Les crimes contre l’humanité sont imprescriptibles. Les différents ministres algériens de l’Education nationale depuis 1965, les cadres supérieurs du ministère de l’Education nationale impliqués, les cadres de l’IPN (Institut Pédagogique National ) qui ont élaboré les documents pédagogiques doivent répondre de leur politique et de leur responsabilité dans cette catastrophe.
Pour ce faire, tous les Algériens et Algériennes qui ont été scolarisés à partir de 1965 et qui ont subi cette méthode de déculturation devraient traduire en justice les responsables de ce génocide linguistique.
Cette méthode “structuraliste pavlovienne” a cassé la dynamique de développement des langues populaires algériennes (tamazight et dardja) et produit des formes de créoles dans les réflexes de résistance. Après 50 ans d’entêtement, aucun Algérien ne s’exprime naturellement en arabe classique. Cette langue est restée ce qu’elle était, la langue des speakers de télé, des prêches et des textes écrits pour les discours officiels.
Fabriquer une “tamazight classique arabo-islamique”
Ce rappel de la tragédie de l’arabisation confirme notre doute sur la volonté du “système” de favoriser le développement de la langue tamazight et l’épanouissement de la culture algérienne authentique. Des indices précurseurs, faits de déclarations, d’avis de spécialistes, d’inquiétudes de certains, nous permettent de déduire qu’une stratégie d’étouffement de la langue tamazight est en cours.
Les avis exprimés ici et là sur la nécessité de normaliser la langue, de choisir en urgence une graphie (les caractères arabes souvent cités en premiers), ne présagent rien de bon. Pour réaliser ce forfait, certains perçoivent déjà des manœuvres en cours de la part de l’État pour la ”fabrication de spécialistes de la langue tamazight” pour faire le sale boulot.
Sans risque de nous tromper, l’objectif ultime des stratèges est de fabriquer à partir des différents parlers une langue “tamazight classique” que personne ne comprendrait et ne pratiquerait, et d’aboutir à terme à la marginalisation et à la disparition de cette langue. Celle-ci serait la voie royale pour le créole franc-arabe des zouaves de la période coloniale !

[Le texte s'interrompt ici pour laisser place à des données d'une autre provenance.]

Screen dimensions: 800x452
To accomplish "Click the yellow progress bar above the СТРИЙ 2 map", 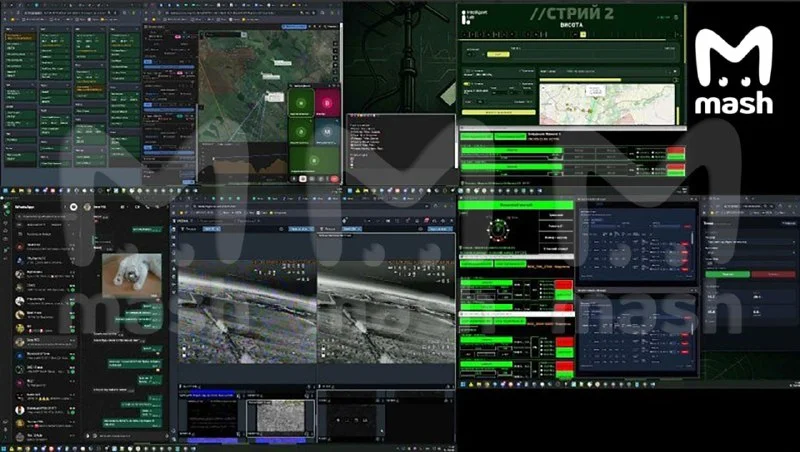I will [580, 80].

Mais le monde a changé. Si entre 1962 et 1965, dans l’euphorie du panarabisme et du nassérisme triomphant, le coup d’État linguistique a été accompli, cela n’est plus possible aujourd’hui. Le peuple uni d’Afrique du Nord, Tamazgha, qu’il soit arabophone ou amazighophone, revendique son identité, s’interroge sur son histoire, pour enfin se projeter dans son espace naturel africain et méditerranéen.
Ainsi, cette bataille programmée aujourd’hui par les arabo-islamo-baathistes, ne serait qu’un combat de mercenaires d’arrière-garde ?
Aumer U Lamara
Note :
(*) Paraphrasant la célèbre phrase de Georges Orwell, “Tous les animaux sont égaux, mais certains sont plus égaux que d’autres ”, dans le roman “La ferme des animaux”, édité en 1945. Concept repris aussi par les idéologues de l’apartheid en Afrique du sud.
(**) “L’école algérienne de Ben Badis à Pavlov”, de Malika Boudalia Greffou, éd. Laphomic, Alger.